─── TEXT PROVIDED ───

Dave- There is something insightful and something a little philosophically 
playful about the questions. Yes, you are correct that these seem to be 
anthropocentric. Science is an system primarily engaged in through linguistic 
forms and agreements which, in Wittgenstein's way of thinking is a bit of an 
inescapable necessity (how does one play language games outside of linguistic 
constraints?). So yes, I think you are correct that the solutions being 
proffered are, in your words, "subsequently blind to the possibility of 
language as symbolic, semantic, structured, and generative/productive 
manifesting in forms qualitatively distinct from human forms." On the other 
hand, I could not agree more with the sentiment I seem to remember from one of 
the finest minds I had the opportunity to learn from, Ernst von Glasersfeld, 
that the majority of these programs of research seem to strongly suggest that 
infra-humans don't make very good humans (apologies to Ernst if I got that 
wrong!). I'm not saying it isn't possible to scientifically study infra-humans. 
In all honesty, I got that point from reading Fouts' book also. (Yes, we should 
be studying them in/on their own construct levels- I'm not sure how to do that 
scientifically though). On the other hand, perhaps another way of saying that 
is I find other puzzles more appealing and/or I don't mind the anthropocentric 
so long as I know that it is there. ;)
Tim

 

_______________________________
Timothy O. Shearon, PhD
Professor and Chair Department of Psychology
The College of Idaho
Caldwell, ID 83605
email: [EMAIL PROTECTED]

teaching: intro to neuropsychology; psychopharmacology; general; history and 
systems

"it is not enough these days to simply QUESTION AUTHORITY.

─── DATA PROVIDED ───

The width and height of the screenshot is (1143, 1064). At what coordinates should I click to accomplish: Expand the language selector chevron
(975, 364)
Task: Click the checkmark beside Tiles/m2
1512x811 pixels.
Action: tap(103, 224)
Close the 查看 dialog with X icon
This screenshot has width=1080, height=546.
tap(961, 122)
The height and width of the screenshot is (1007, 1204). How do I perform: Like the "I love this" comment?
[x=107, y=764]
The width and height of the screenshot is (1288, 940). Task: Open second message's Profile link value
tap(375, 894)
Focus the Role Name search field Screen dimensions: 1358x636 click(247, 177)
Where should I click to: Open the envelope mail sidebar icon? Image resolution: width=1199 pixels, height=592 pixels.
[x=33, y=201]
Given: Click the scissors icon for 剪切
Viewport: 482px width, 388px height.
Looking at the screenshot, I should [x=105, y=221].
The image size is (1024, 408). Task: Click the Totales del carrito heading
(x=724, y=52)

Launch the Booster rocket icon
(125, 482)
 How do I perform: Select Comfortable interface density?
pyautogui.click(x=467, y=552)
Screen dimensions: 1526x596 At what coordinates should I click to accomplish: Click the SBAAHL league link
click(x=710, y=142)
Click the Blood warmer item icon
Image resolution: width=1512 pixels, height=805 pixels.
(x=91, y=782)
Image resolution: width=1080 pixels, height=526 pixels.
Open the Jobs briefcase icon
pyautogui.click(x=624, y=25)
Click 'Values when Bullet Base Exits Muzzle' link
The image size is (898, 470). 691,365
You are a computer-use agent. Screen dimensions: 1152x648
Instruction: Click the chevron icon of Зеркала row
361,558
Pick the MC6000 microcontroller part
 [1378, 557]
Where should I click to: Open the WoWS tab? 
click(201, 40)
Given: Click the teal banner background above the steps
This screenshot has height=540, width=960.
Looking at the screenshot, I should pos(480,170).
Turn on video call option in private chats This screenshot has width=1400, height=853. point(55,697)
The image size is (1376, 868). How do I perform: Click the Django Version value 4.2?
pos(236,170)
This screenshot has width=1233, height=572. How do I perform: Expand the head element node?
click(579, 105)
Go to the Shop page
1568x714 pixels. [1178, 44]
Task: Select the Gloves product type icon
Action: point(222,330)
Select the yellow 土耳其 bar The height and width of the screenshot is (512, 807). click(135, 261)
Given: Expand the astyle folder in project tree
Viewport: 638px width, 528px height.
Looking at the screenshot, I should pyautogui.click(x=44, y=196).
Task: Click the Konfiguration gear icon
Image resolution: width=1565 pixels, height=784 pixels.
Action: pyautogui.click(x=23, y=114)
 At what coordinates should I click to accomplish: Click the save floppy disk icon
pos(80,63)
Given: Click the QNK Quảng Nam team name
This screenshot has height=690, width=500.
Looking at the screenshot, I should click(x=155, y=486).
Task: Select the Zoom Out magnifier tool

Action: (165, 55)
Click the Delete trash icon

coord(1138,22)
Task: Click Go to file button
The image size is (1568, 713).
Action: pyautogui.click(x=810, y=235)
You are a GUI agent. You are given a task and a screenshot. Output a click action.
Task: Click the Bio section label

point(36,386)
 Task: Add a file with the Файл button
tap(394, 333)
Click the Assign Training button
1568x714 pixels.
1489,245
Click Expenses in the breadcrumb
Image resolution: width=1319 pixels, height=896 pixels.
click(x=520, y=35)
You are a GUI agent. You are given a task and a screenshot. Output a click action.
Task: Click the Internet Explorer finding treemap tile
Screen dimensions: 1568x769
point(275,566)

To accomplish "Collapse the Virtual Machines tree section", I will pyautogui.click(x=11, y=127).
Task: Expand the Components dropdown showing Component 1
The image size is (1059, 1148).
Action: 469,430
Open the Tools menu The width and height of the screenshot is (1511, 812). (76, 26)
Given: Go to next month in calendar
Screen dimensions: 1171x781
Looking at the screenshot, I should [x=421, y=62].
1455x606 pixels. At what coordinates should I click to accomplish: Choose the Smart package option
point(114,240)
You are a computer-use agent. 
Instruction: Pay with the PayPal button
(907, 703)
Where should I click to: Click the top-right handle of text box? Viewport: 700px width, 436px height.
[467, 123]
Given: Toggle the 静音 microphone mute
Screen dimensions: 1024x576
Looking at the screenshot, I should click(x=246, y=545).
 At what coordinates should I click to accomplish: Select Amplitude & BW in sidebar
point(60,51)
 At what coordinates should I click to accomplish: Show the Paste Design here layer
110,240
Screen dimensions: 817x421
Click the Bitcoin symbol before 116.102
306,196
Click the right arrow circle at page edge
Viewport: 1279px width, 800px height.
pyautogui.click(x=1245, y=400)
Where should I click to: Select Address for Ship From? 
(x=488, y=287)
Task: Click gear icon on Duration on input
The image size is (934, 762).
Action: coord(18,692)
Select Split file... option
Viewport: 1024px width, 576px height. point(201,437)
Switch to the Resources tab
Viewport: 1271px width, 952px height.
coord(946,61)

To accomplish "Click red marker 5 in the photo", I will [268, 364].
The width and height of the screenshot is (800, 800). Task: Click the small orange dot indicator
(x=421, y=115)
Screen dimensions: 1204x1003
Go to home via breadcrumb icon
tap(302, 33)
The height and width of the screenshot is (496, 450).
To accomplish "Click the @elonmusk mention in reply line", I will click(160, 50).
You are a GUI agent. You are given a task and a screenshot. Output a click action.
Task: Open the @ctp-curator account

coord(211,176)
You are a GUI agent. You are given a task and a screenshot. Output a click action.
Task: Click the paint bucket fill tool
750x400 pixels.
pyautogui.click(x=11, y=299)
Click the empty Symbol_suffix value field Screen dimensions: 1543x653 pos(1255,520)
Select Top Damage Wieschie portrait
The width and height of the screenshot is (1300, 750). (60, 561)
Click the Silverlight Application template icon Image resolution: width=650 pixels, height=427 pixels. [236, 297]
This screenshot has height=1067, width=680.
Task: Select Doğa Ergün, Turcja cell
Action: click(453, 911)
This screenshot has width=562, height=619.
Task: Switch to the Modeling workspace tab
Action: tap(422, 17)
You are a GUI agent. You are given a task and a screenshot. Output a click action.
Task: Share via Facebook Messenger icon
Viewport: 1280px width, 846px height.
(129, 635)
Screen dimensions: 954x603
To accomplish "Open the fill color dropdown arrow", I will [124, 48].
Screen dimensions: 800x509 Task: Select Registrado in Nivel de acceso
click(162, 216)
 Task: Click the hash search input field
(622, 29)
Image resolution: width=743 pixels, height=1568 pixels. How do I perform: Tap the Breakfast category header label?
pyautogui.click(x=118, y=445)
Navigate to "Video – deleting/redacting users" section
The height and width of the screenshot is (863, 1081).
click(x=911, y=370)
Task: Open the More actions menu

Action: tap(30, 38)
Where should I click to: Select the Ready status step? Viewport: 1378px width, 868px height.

───

REQUIRED ACTIONS:
a) In the message about anthropocentric language research, write out everything from "In all honesty, I" down to "is there. ;)", swapping "Fouts' book" for "the primate studies".
b) Answer these questions from the message about anthropocentric language research:
(i) Whose way of thinking is said to make linguistic forms and agreements an inescapable necessity?
(ii) Which person is described as one of the finest minds the writer had the opportunity to learn from?
(iii) At which college does the writer chair the psychology department?
c) Continue the message about anthropocentric language research from its final sentence.

FINAL RESULTS:
a)
In all honesty, I got that point from reading the primate studies also. (Yes, we should 
be studying them in/on their own construct levels- I'm not sure how to do that 
scientifically though). On the other hand, perhaps another way of saying that 
is I find other puzzles more appealing and/or I don't mind the anthropocentric 
so long as I know that it is there. ;)

b)
(i) Wittgenstein's
(ii) Ernst von Glasersfeld
(iii) The College of Idaho

c)
You have to speak with it, too." - Taylor Mali



-----Original Message-----
From: David E. Hall [mailto:[EMAIL PROTECTED]
Sent: Mon 11/5/2007 10:21 PM
To: Teaching in the Psychological Sciences (TIPS)
Subject: Re:[tips] Alex, Washoe, and "Next of Kin" by Fouts
 
Not being well versed in this debate, can someone clarify for me why  
the discussion is always about animal acquisition of human language  
and human constructs?  The whole discussion strikes me as terribly  
anthropocentric and subsequently blind to the possibility of language  
as symbolic, semantic, structured, and generative/productive  
manifesting in forms qualitatively distinct from human forms.   
Creating environments for animals to learn and express language on  
human terms may not tap that animals innate capacity.

I'm also curious to know what some of the recent evidence is from the  
study of language among marine mammals such as dolphins and whales.   
Can anyone share?

Thanks for any insight,
Dave



-------------------
David E. Hall, M.S.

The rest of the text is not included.